Отец Глеб поднимает руку с листками моего текста.
– Вот! Если это не прозвучит на всю страну, то как я смогу убеждать этих несчастных родителей, что Господь не оставляет их? Как свяжется моя проповедь с тем, что сам я стою в стороне и отмалчиваюсь?.. Знаете, сегодня вечером у меня был очень трудный разговор. Здесь есть один особенный мальчик. Он как росток, который из последних сил тянется к свету. Удивительный ребенок. Каждую ночь он видит во сне ангела, говорит с ним и верит, что ангел помогает ему справляться с болью. Он так ясно его представляет, что изрисовал целый блокнот его «портретами». И вот сегодня этот мальчик, Алеша, рассказывал мне о своей недавней встрече с ангелом и при этом плакал так горько, что я не мог его утешить. Оказывается, ангел прошлой ночью открыл ему чудесное слово, избавляющее от боли, – странное, ни на что не похожее слово на неизвестном языке. Алеша считает, что это слово из ангельского языка. И вот он все время помнил его, пока спал, и повторял во сне. Но когда проснулся, забыл!.. Знаете, о чем он сокрушался, этот удивительный мальчик? О том, что мог бы научить этому слову всех в нашем хосписе, всех больных детей, всех людей на свете. И люди победили бы боль раз и навсегда. И вот ангел доверил ему такую великую ценность, а он не удержал ее, не донес, потерял… И я подумал – вот как надо относиться к ценности слова!..
Пока мы обсуждали нашу работу, я совсем позабыл, где я. Но стоило отцу Глебу заговорить про этого мальчика, меня сразу бросило в дрожь. Я все вспомнил: сижу в утлом челноке посреди моря страданий. И мне еще надо будет переплыть это море, пройти мимо дюжины страшных дверей, за каждой из которых – невыносимое!
…Уже стою у выхода из церкви, собираюсь с духом. Отец Глеб проводил меня в притвор. Чувствую, что он хочет сказать что-то еще.
– Давно собираюсь вас спросить… Вы в храме какой-то неприкаянный, потерянный… Как же так, Иван Николаевич? Вы ведь говорили, ваш отец – священник?
Ох! Вот этого мне совсем не хочется касаться. Отвечаю уклончиво:
– Да, верно… Он был священником, но отрекся от сана.
– Почему?
– Из-за пьянства. Стал алкоголиком и не мог больше служить… Я вам не все сказал при первой встрече…

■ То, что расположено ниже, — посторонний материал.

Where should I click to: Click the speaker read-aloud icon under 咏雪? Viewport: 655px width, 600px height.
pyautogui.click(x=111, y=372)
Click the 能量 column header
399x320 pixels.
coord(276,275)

Отец Глеб смотрит сочувственно. Но, к счастью, не продолжает эту тему. На прощание он ободряюще улыбается мне и кивает. В едва заметном движении его руки угадываю намерение перекрестить меня. Но он этого не делает. И хорошо, что не делает, – мне и так не по себе.
Крадусь по коридору перебежками. Миную одну дверь за другой. К моему ужасу, все они открыты – наверное, для проветривания или, может быть, для того, чтобы дежурная сестра, сидящая в другом конце коридора, услышала стоны из палат.